Collected data
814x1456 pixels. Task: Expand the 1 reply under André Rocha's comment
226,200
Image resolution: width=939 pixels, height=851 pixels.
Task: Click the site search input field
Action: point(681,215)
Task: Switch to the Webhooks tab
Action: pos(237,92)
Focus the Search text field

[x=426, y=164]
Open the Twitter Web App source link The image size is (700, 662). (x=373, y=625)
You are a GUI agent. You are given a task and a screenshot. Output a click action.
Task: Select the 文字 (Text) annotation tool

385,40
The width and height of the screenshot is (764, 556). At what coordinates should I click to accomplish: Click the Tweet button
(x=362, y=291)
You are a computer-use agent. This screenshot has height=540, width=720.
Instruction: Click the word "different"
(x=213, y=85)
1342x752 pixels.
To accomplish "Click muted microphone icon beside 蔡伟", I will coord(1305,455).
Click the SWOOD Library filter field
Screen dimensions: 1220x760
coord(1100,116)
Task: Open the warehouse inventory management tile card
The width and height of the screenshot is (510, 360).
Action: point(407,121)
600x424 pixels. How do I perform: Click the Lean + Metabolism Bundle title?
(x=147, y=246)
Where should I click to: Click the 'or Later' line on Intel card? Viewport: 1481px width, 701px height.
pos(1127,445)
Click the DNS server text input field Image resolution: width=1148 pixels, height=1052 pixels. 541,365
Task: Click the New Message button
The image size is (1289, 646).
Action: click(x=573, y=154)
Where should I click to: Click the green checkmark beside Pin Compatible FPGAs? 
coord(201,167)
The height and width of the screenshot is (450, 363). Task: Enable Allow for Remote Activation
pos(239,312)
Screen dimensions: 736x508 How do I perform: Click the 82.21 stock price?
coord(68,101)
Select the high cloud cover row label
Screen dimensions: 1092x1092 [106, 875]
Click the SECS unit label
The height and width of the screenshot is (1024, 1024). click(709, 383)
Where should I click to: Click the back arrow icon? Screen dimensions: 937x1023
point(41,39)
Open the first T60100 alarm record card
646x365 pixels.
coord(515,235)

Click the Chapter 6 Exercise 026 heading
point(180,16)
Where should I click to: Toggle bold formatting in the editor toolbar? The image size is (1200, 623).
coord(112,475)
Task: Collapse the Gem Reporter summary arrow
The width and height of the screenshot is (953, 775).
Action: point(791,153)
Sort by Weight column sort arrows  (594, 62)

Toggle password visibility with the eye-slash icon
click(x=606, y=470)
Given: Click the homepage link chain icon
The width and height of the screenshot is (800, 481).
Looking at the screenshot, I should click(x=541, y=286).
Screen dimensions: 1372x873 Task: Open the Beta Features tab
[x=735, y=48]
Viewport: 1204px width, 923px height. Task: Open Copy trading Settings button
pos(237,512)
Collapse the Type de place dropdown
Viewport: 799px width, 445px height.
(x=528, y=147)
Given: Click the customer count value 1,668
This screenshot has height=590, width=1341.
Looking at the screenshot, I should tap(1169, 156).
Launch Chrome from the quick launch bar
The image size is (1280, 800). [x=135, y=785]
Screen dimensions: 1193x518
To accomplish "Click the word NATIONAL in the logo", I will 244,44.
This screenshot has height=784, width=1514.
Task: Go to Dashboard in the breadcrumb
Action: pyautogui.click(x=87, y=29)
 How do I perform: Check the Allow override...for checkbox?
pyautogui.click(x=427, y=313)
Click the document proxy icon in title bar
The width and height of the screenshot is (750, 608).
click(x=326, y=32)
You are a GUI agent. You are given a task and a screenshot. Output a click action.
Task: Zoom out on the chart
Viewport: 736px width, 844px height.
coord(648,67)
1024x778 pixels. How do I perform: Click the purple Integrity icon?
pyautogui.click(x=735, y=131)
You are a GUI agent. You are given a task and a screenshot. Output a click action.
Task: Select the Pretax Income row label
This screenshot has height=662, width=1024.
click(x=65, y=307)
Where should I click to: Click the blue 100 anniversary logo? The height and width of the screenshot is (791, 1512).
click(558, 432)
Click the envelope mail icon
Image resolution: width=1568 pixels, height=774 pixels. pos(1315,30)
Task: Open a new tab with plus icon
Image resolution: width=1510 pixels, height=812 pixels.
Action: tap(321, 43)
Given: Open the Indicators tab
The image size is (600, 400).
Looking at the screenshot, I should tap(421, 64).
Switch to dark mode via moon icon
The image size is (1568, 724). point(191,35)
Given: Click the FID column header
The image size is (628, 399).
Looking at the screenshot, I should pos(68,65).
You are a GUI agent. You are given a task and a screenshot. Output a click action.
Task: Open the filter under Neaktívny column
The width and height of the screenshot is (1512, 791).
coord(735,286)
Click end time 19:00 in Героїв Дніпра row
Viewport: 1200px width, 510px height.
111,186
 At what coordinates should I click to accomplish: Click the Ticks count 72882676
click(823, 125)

→ **Work instruction**
All lines starting at the one holding "Task: Open the filter under Neaktívny column" and ending at the last line above must be output exactly, and no other line may appear.

→ **Answer to the exercise**
Task: Open the filter under Neaktívny column
The width and height of the screenshot is (1512, 791).
coord(735,286)
Click end time 19:00 in Героїв Дніпра row
Viewport: 1200px width, 510px height.
111,186
 At what coordinates should I click to accomplish: Click the Ticks count 72882676
click(823, 125)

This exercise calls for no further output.